Cualquier expresión que designe a Dios siempre es insuficiente e imperfecta. Invocar a Dios como Padre o Madre “es solo uno de los modos posibles para evocar el Fondo último de la realidad”. Son dos imágenes antropomórficas inspiradas por nuestra experiencia como seres biológicos, pero hay otros modos de referirse a la Ultimidad que lo crea todo. ¿Cuál es la aportación específica del cristianismo a la comprensión del origen y la finalidad de la vida? “Aquello que desvela el acontecimiento pascual: que la vida vivida como donación atraviesa la muerte inaugurando una nueva forma de existencia”. El devenir histórico “es la continua encarnación, gestación y maduración de lo divino en la materia. Jesús de Nazaret es el Rostro concreto de este darse de Dios al mundo, en espera de que el mundo se reconozca en Dios”. ¿Qué no espera después de la muerte? “Ver a Dios tal cual es”, descubrir que ver a Dios es vernos a nosotros mismos y comprender que Dios se ve a sí mismo cuando nos mira, “sin separación ni dualidad”. Dicho de otro modo: contemplar “la totalidad de lo Real de la que formamos parte en un éxtasis de mismidad”.

Melloni aclara que “a Cristo no vamos, sino que venimos. Venimos a él porque regresamos a casa. Es nuestro lugar primordial, nuestro hogar original donde somos plenamente nosotros mismos, imagen hecha semejanza de Dios”. Cada individuo es “una célula del Cristo total llamada a alcanzar la plenitud”. Hay que vivir como él vivió, dejar que se encarne en nosotros.
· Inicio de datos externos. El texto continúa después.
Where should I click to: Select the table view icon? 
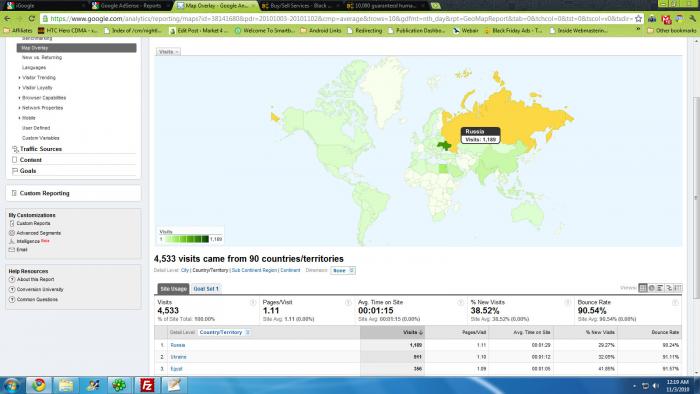[x=643, y=288]
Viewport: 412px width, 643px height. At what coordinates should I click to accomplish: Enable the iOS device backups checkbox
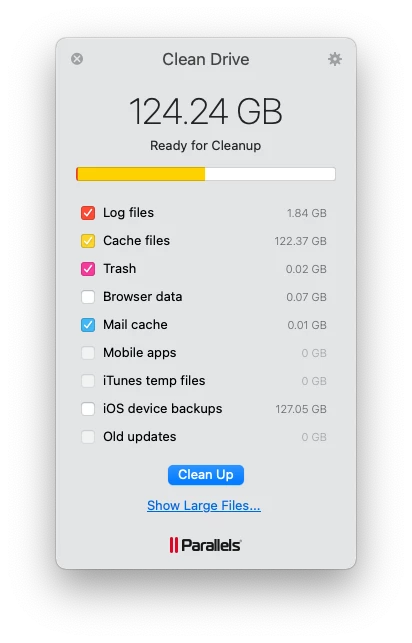point(88,409)
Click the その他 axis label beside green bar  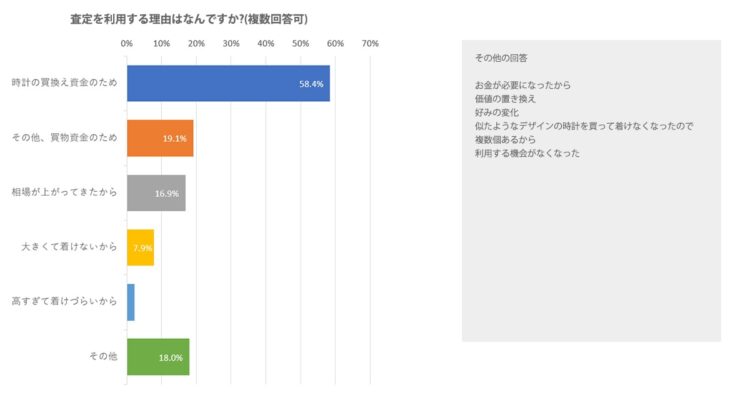[x=103, y=356]
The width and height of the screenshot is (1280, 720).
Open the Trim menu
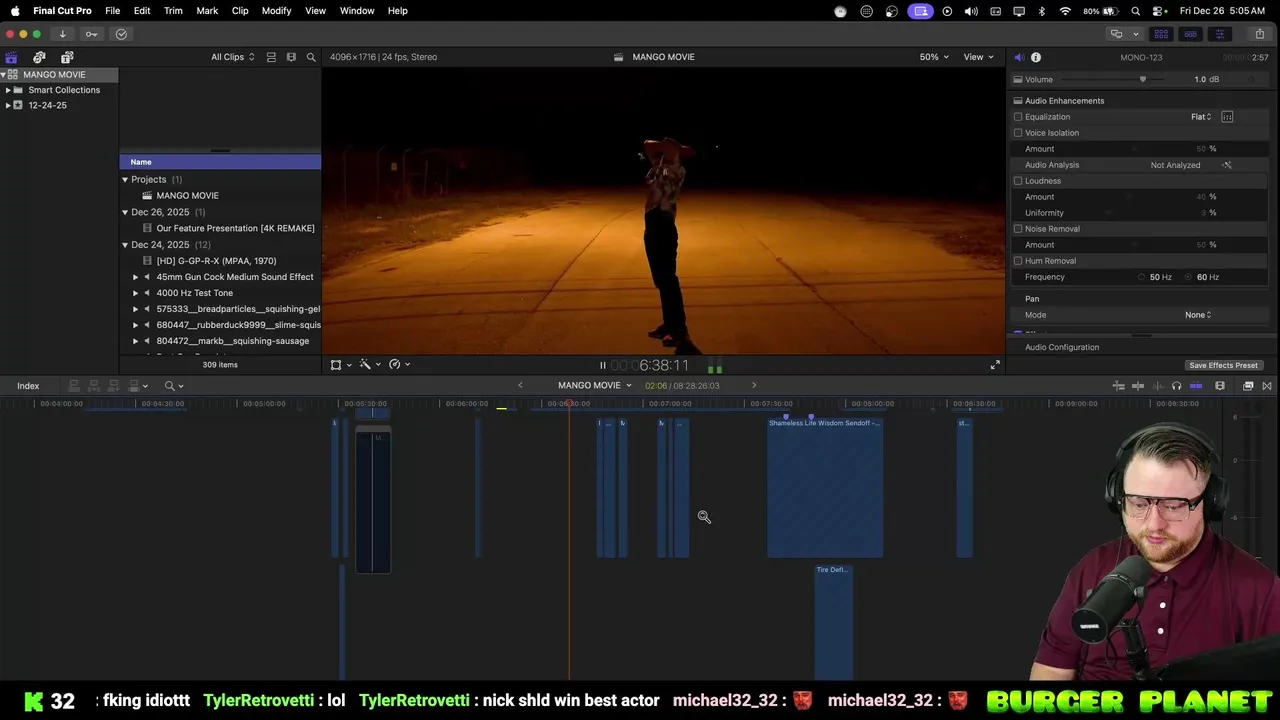pyautogui.click(x=173, y=10)
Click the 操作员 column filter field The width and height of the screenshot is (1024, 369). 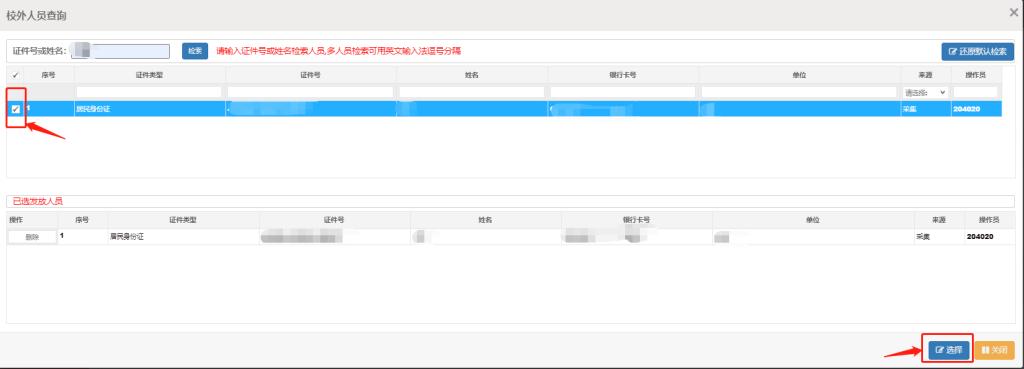click(975, 93)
De ese modo, se gestará el Cristo interior y podremos decir que “vamos hacia El-que-viene”.

La insistencia de Melloni en la renuncia al yo para adentrarse en Dios quizás habría desilusionado a Miguel de Unamuno, que fantaseaba con una inmortalidad que preservara hasta los más pequeños aspectos de su identidad individual, pero lo cierto es que la idea del Cristo interior no conlleva la extinción de lo que somos, sino su expansión. Participar de la vida de Dios no significa disolverse, sino conectarse con el todo, superar definitivamente la escisión que nos confina en los límites de la conciencia. Al morir, no perderemos nada. Al revés, nos fundiremos con esa totalidad donde ya no hay distinciones temporales ni trágicas separaciones. Viviremos en permanente comunión con la Vida, sumidos en la perspectiva de la eternidad. Nuestra mirada ya no será el punto de vista sesgado del instante, sino un encuentro ininterrumpido con la infinita diversidad del ser.

El Cristo interior de Javier Melloni nos proporciona una comprensión de la realidad más profunda que cualquier teoría científica. No pretende desvelar el misterio de la vida, sino mostrar que la vida es necesariamente un misterio. La luz solo adquiere su máximo esplendor cuando está bañada por la oscuridad. La razón nunca podrá entender esa paradoja. “El hombre es un dios cuando sueña y un mendigo cuando reflexiona”, escribió Hölderlin en Hiperion. Nuestra época ha olvidado esa enseñanza y por eso chapotea entre el desencanto, el escepticismo y la desesperanza.